During the Achaemenid period, Tishtrya was conflated with Semitic Nabu-*Tiri, and thus came to be associated with the Dog Star, Sirius. The Tiregan festival, previously associated with *Tiri (a reconstructed name), was likewise transferred to Tishtrya. During the Hellenic period, Tishtrya came to be associated with Pythian Apollo, patron of Delphi, and thus a divinity of oracles.
Celestial wolf
Sirius is also known colloquially as the “Dog Star”, reflecting its prominence in its constellation, Canis Major (Greater Dog). The heliacal rising of Sirius marked the flooding of the Nile in Ancient Egypt and the “dog days” of summer for the ancient Greeks, while to the Polynesians in the southern hemisphere it marked winter and was an important star for navigation around the Pacific Ocean.
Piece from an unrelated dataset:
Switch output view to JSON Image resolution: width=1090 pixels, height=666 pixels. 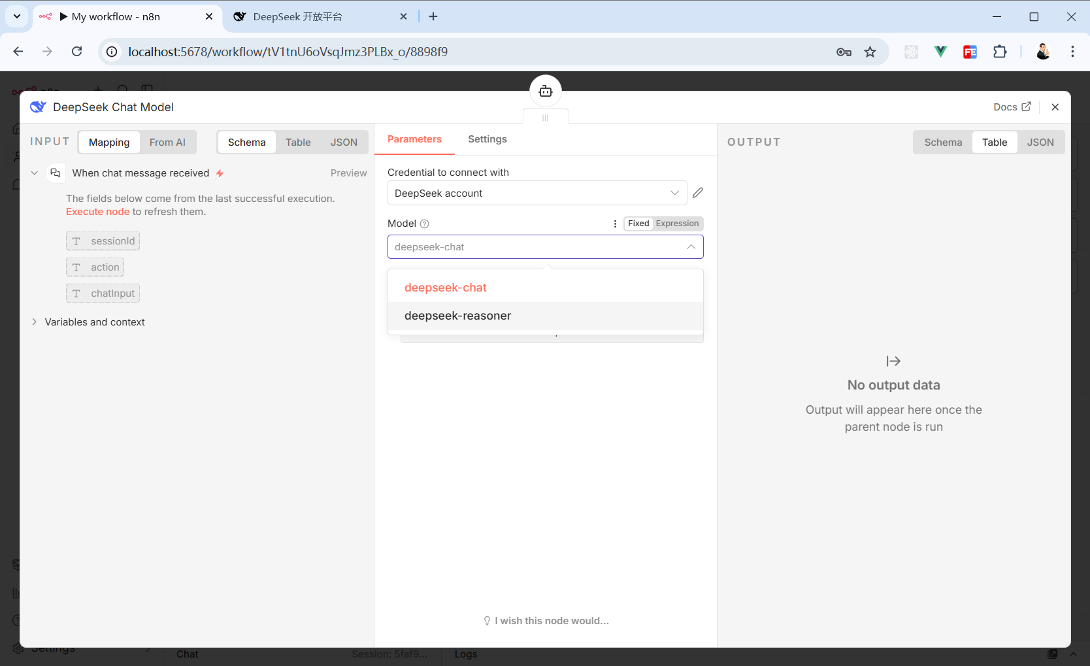point(1040,142)
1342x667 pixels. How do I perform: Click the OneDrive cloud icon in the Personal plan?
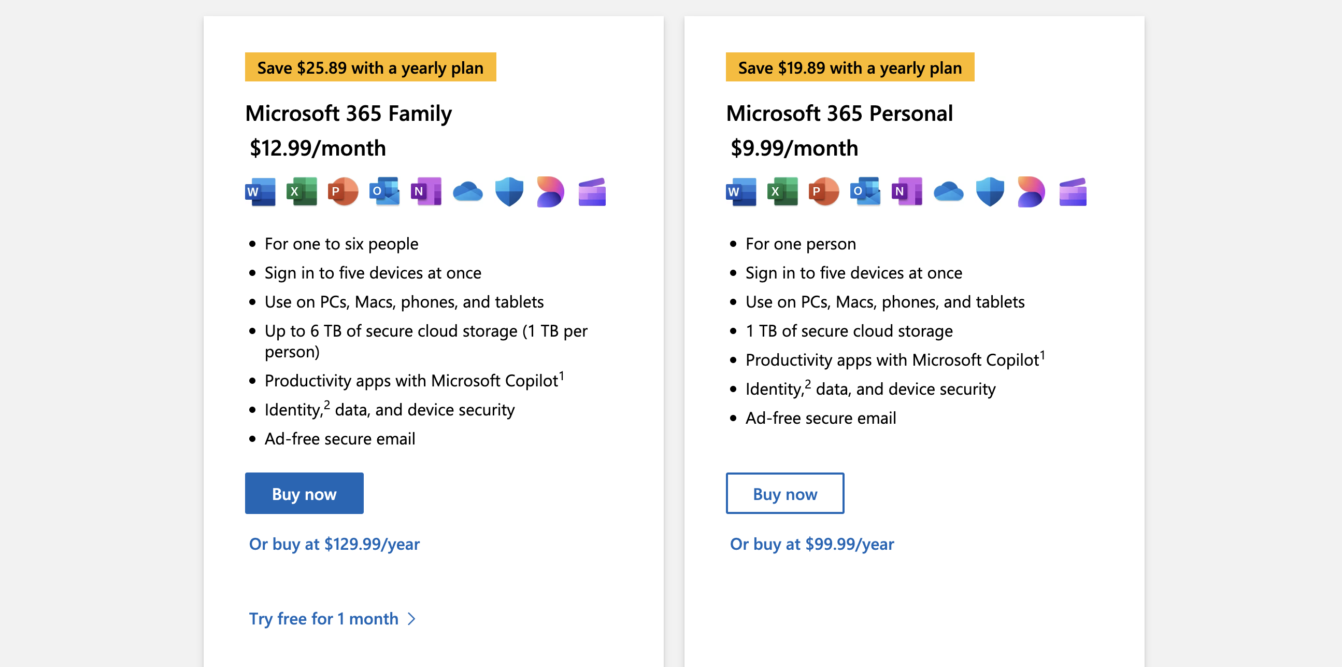pyautogui.click(x=949, y=192)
In Chinese astronomy the star is known as the star of the “celestial wolf” in the Mansion of Jǐng. Farther afield, many nations among the indigenous peoples of North America also associated Sirius with canines; the Seri and Tohono O’odham of the southwest note the star as a dog that follows mountain sheep, while the Blackfoot called it “Dog-face”. The Cherokee paired Sirius with Antares as a dog-star guardian of either end of the “Path of Souls”.
The Pawnee of Nebraska had several associations; the Wolf (Skidi) tribe knew it as the “Wolf Star”, while other branches knew it as the “Coyote Star”. Further north, the Alaskan Inuit of the Bering Strait called it “Moon Dog”.
Bow and arrow
Several cultures also associated the star with a bow and arrows. The Ancient Chinese visualized a large bow and arrow across the southern sky, formed by the constellations of Puppis and Canis Major. In this, the arrow tip is pointed at the wolf Sirius. A similar association is depicted at the Temple of Hathor in Dendera, where the goddess Satet has drawn her arrow at Hathor (Sirius). Known as “Tir”, the star was portrayed as the arrow itself in later Persian culture.
Sirius is mentioned in Surah, An-Najm (“The Star”), of the Qur’an, where it is given the name الشِّعْرَى (transliteration: aš-ši‘rā or ash-shira; the leader). The verse is: “That He is the Lord of Sirius (the Mighty Star).” (An-Najm:49) Ibn Kathir said in his commentary “Ibn ‘Abbas, Mujahid, Qatada and Ibn Zayd said about Ash-Shi`ra that it is the bright star, named Mirzam Al-Jawza’ (Sirius), which a group of Arabs used to worship.” The alternate name Aschere, used by Johann Bayer, is derived from this.
In Theosophy, it is believed the Seven Stars of the Pleiades transmit the spiritual energy of the Seven Rays from the Galactic Logos to the Seven Stars of the Great Bear, then to Sirius. From there is it sent via the Sun to the god of Earth (Sanat Kumara), and finally through the seven Masters of the Seven Rays to the human race.